Given the unknown validity of the biomechanical parameters, we adopted an extreme case-control design46, and because of the computational complexity of modelling left ventricular biomechanics, the sample size was necessarily limited in order to be computationally efficient. Based on the study from Wang et al.30, the mean difference in the average required myocardial contractility (\({T}^{{\rm{req}}}\)) between the normal group and the left ventricular remodelled group was 72 kPa, and the square root of the average of the two standard deviations was 36 kPa. On the assumption of independent additive normal noise, a sample size calculation for a paired comparison of \({T}^{{\rm{req}}}\) using a two-sided t-test indicated that 6 subjects with complete data would confer 88% power at a significance level 0.05. The sample size calculation was performed with R statistical software.

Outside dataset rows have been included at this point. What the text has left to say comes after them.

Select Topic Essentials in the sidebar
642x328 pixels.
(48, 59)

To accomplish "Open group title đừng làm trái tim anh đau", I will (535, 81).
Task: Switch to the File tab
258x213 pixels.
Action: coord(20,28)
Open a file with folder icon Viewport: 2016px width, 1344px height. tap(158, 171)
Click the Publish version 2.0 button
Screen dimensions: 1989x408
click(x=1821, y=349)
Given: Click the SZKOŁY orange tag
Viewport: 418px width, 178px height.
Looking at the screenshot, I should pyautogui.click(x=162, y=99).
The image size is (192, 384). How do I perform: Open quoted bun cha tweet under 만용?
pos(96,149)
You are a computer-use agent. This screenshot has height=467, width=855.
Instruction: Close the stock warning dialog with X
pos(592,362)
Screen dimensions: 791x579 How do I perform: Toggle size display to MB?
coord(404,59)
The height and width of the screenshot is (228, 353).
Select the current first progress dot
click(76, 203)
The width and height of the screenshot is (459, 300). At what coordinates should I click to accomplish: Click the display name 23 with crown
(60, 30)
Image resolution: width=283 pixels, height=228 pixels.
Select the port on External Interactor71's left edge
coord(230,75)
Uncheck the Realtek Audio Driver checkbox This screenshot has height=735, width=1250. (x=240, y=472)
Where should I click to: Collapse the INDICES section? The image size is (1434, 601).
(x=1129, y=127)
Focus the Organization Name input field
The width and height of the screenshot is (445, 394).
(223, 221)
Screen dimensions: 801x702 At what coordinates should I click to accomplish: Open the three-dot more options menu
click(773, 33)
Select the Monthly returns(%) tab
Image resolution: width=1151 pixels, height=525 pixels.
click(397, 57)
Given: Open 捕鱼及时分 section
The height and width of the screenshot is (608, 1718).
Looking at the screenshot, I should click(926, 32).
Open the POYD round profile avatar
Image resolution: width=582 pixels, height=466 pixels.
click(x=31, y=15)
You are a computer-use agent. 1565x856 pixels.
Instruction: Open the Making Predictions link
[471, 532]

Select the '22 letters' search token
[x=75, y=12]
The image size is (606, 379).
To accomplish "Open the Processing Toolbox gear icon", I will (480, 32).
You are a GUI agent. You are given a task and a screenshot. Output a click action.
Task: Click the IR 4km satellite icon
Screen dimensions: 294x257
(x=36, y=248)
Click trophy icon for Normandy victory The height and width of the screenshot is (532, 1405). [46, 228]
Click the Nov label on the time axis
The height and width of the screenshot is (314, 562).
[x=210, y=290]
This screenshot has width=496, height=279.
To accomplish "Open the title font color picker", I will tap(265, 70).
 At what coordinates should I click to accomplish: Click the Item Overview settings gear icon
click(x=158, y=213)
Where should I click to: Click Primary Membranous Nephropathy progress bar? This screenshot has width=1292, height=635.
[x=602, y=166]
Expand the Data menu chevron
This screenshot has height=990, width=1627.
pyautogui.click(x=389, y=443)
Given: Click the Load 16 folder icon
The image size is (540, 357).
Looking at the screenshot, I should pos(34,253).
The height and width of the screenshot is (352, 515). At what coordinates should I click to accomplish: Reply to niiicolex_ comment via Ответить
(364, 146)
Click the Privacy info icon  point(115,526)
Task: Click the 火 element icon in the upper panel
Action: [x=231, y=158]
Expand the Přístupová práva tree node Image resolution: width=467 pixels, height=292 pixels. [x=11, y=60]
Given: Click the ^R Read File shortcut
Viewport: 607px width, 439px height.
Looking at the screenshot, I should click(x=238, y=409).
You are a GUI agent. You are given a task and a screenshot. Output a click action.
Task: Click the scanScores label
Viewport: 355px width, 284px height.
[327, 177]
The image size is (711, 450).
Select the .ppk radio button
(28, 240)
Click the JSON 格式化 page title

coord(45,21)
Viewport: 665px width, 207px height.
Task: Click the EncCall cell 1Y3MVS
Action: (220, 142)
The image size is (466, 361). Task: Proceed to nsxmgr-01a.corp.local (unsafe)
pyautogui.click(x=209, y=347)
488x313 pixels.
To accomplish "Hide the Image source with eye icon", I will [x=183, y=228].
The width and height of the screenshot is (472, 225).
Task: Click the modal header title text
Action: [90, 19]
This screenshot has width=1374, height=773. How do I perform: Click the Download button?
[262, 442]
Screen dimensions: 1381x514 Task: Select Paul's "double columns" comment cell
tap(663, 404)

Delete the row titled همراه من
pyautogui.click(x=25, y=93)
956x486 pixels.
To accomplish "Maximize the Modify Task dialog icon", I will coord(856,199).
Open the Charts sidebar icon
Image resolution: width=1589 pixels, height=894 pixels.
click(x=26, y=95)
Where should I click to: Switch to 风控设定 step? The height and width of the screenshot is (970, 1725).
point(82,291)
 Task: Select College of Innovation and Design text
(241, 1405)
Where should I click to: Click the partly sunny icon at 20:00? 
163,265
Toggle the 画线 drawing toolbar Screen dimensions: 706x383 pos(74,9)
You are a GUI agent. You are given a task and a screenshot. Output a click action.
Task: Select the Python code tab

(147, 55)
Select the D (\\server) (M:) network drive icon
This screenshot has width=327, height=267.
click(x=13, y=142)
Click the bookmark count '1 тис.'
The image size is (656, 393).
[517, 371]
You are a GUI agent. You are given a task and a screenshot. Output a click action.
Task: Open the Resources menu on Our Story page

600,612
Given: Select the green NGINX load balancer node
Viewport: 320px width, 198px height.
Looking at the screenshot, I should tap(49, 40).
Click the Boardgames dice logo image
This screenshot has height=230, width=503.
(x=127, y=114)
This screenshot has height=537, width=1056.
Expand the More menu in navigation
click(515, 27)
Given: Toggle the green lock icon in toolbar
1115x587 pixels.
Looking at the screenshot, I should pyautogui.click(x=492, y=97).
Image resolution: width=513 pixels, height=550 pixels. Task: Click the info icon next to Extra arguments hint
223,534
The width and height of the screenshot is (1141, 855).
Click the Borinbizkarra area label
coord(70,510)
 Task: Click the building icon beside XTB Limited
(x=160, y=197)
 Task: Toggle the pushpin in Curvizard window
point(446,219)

This sample size is similar to one other study using computational left ventricular modelling29.

Data distribution and normality was assessed using the Kolmogorov-Smirnov test, and data with a normal distribution were expressed as means together with standard deviation. Differences between the groups were assessed using two-sample t-test. Linear correlations were assessed using Person’s correlation. The statistical analyses were performed using MATLAB (Mathworks, MA, US) and a p-value ≤ 0.05 was taken as statistically significant.